Comment a eu lieu l’implantation de ces fabriques dans la zone limitrophe avec les États-Unis ?
Ceci a été un modèle de laboratoire. Ils l’ont nommé Programme d’Industrialisation de la Zone Nord, et les États-Unis avec cela ont essayé
d’arrêter l’immigration, qui a toujours été la pierre dans leur chaussure.
Tout a commencé quand le programme Bracero, permis de travailler à la
campagne, se termine en 1965, juste quand il commence à y avoir toute
la résistance et les mouvements étudiants. Vient ensuite la répression
étudiante de 1968 et il y a un accord entre le gouvernement du Mexique
et la Banque mondiale, le pays est gracié par les autres banques et
obtient des crédits de la BM et du FMI, et en échange ils doivent poursuivre la gauche radicale et c’est quand ils commencent à former les
« bataillons Olimpo » et à tuer tous les étudiants. Pendant ce contexte de
persécution, au nord, ils commencent ce processus d’industrialisation. Ils
ont créé une fabrique du côté nord-américain et une du côté mexicain. Ici
ils n’apportaient pas plus que les composants, nous les assemblions et
le tout était renvoyé de l’autre côté de la frontière. Ils croyaient qu’en donnant ces emplois, ils allaient arrêter l’immigration, particulièrement en raison du fait que la majorité était des femmes.
Comment commence la résistance des travailleuses ?
En 1994, quand presque 2 000 femmes décident de s’organiser.
Juste quand le Mexique signe le Traité de Libre Echange avec les Etats-Unis et le Canada, l’Alena.
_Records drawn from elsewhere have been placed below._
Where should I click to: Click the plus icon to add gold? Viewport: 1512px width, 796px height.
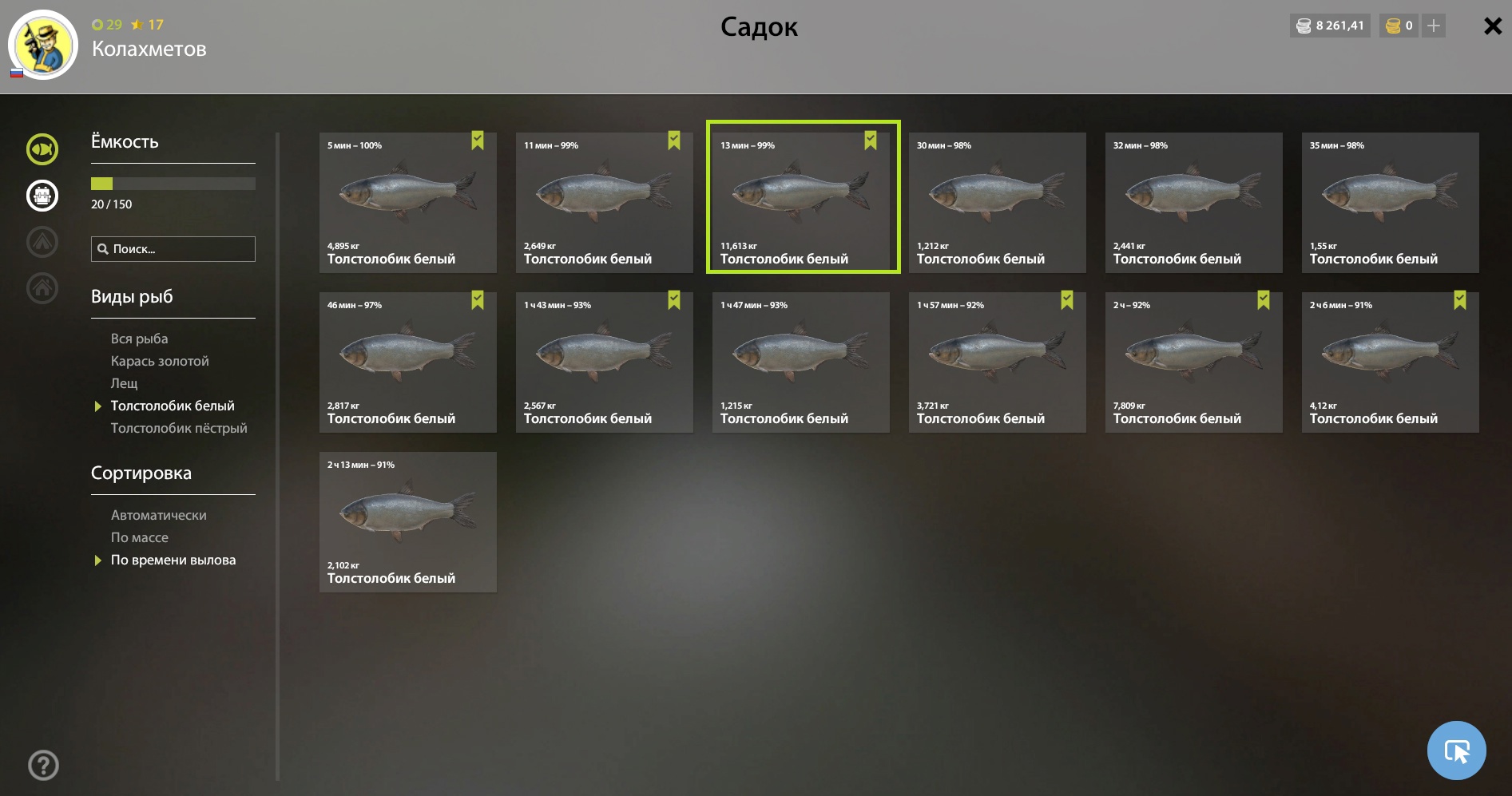[1434, 26]
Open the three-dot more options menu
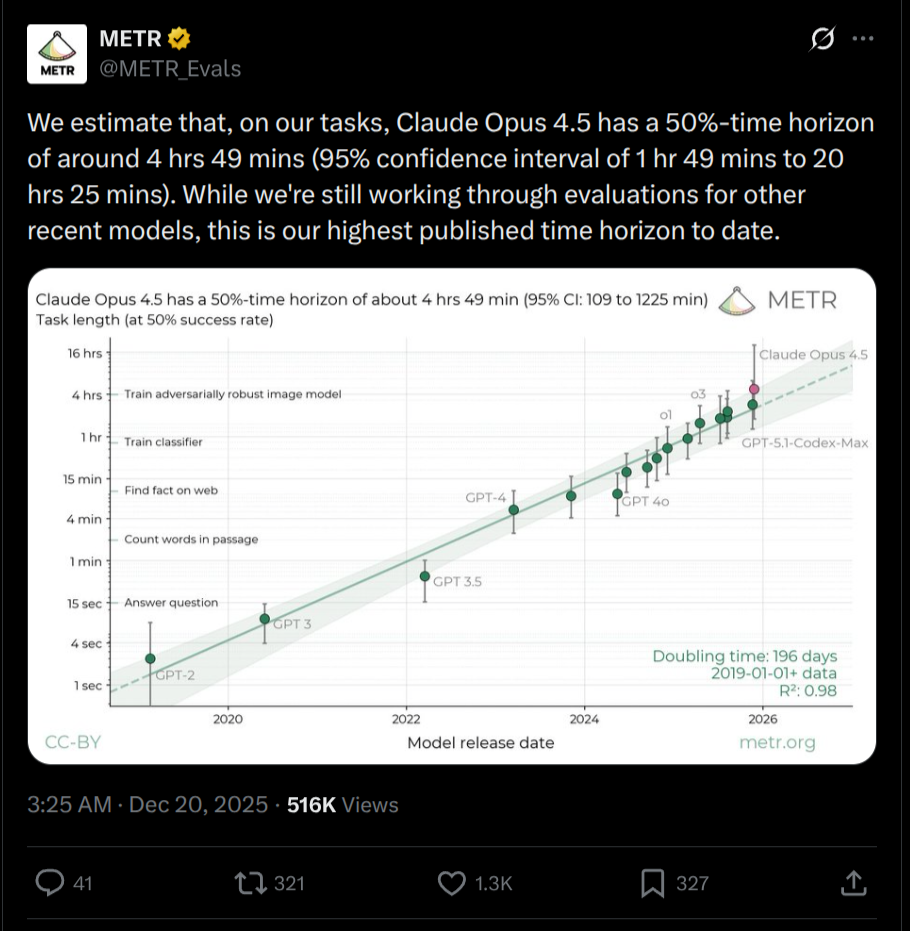Screen dimensions: 910x931 tap(863, 39)
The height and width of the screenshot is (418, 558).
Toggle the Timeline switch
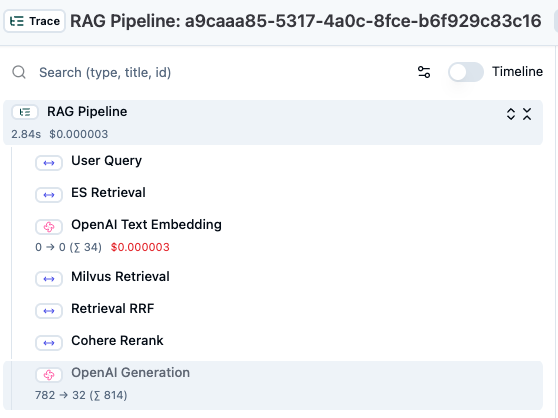(465, 72)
Nous faisons un soulèvement et paralysons
sept maquilas de Sony et j’étais l’une des dirigeantes. Nous voulions le
syndicat pour les problèmes de santé que nous vivions. Le déclencheur
a été quand ils décident de nous augmenter la journée à 12 heures. La
loi disait que nous devions en travailler 8 ; ils nous baisaient déjà parce
que nous en travaillions 9 et maintenant ils nous disent 12. Leur argument est que maintenant nous allions produire ici la coquille, le plastique,
le moule, que ces machines ne pouvaient pas s’arrêter et devaient fonctionner 24 heures sur 24, et que nous allions travailler 4 jours par
semaine et non cinq, et que la somme faisaient 48 heures par semaine
comme le marque la loi. Mais la loi dit 48 heures hebdomadaires et 8
heures quotidiennes rien de plus ; même si tu veux tu ne peux pas les
travailler parce que tu as besoin de te reposer. C’est à ce moment que
nous avons commencé à nous organiser, nous devions faire quelque chose, ce n’est rien de moins que tes enfants, ta santé, ta vie qui est en
jeu. J’ai été 20 ans chez Johnson et Johnson, la Géneral Motors, la
General Electric. Ca Suffit ! C’est à ce moment là que les 2 000 femmes
de la Sony avons décidé de nous organiser. Le Traité de Commerce
Echange ou Alena est signé en janvier, les zapatistes se soulèvent en
janvier et nous en avril, nous avons fait un campement et avons exigé
avoir un syndicat. Mais nous étions toutes les premières femmes audacieuses, tout le leadership était aux hommes et ils nous disaient que
comment allions-nous avoir un syndicat, que les syndicats étaient aux
hommes. Ils disaient que c’était une folie d’entrer dans le syndicat, ils ont
commencés à nous dire que nous n’allions plus entrer à la maquila, qu’ils
allaient parler aux chefs. Le premier jour, ils envoient les pompiers qui
nous arrosent en pensant que toutes les jeunettes, nous avions de 15 à
25 ans, allions avoir peur. Mais non, tout le monde est resté là, dans la
rue. Au jour suivant, ils rentrent sur les parkings et toutes les travailleuses nous nous jetons au sol pour montrer que, pour sortir la production,
ils devaient nous passer sur le corps, et que la maquila allait continuer
stoppée. Le leader du syndicat était avec le gouvernement, ils nous
envoient la police et ils arrêtent 20 compagnes et moi même qui étions
les leaders des sept maquilas. Déjà quand ils nous arrêtent, les gens
vont à la police et leur disent que soit ils nous libèrent soit qu’ils doivent
arrêter tout le monde. Après que les compagnes aient dormi une semaine
dans la rue, ils nous libèrent. Peu après, toutes les fabriques se sont
arrêtées et nous étions environ 10 mille à ce moment. Mais le gouverneur
a dit que nous déstabilisions parce que les entreprises nous garantissaient les emplois et a donné l’ordre de m’arrêter en envoyant les soldats. Ils sont entrés avec mitraillettes, ils ont frappé tout le monde. Un
des compagnons m’a fait monter dans une auto et ils m’ont emmené aux
Etats-Unis pour pouvoir me sauver. J’ai été deux ans sans pouvoir revenir au Mexique, le délit avait été d’essayer de créer un syndicat qui défendait la santé des travailleuses. Quand finalement je peux retourner au
Mexique, toutes travaillaient déjà 12 heures.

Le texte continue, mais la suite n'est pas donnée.